Des passerelles naturelles avec le jazz
Ce qui frappe, quand on écoute la musique mandingue, c’est la liberté rythmique. Et ça, le jazz l’adore.
Dans les années 1960, l’Afrique de l’Ouest et l’Amérique se regardaient déjà. Les États-Unis faisaient revenir la “musique noire” à ses origines : John Coltrane reprend les motifs cycliques africains (“Africa/Brass”, 1961). De l’autre côté, les grands orchestres maliens et guinéens (Rail Band, Bembeya Jazz National) injectaient des cuivres, des harmonies jazz, et un swing hérité des années 40.
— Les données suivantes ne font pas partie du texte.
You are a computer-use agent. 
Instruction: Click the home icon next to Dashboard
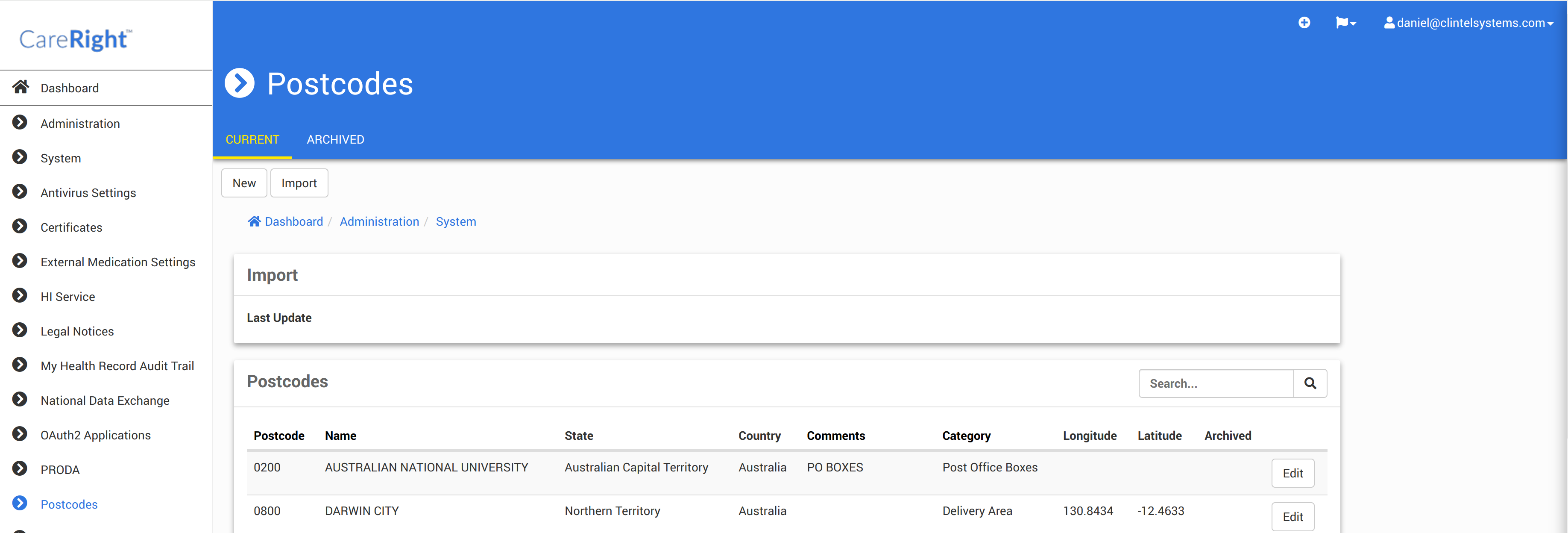[21, 88]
Exemple lumineux : Cheick-Tidiane Seck (claviériste malien) qui joue à Londres avec Herbie Hancock ou Wayne Shorter – on entend la kora qui dialogue littéralement avec le Fender Rhodes, chaque motif répondant à l’autre.
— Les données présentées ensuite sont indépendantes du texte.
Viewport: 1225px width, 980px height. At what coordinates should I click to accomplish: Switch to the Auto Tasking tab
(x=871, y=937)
Ce n’est donc pas un hasard si la musique mandingue circule si facilement dans les clubs de jazz européens. On entend dans la musique mandingue :
- Des cycles ouverts — on ne sait pas toujours quand ça finit, ni quand ça commence, exactement comme une jam session de jazz
- Des improvisations — le griot improvise souvent comme un sax, il tisse, il déconstruit, il relance
- Un sens puissant du collectif — personne ne cherche à tout prix à prendre le solo, le groove appartient à tous
À écouter absolument : “Kora Jazz Band” (fondé par Abdoulaye Diabaté), où la kora et la batterie jazz s’amusent à déconstruire les frontières.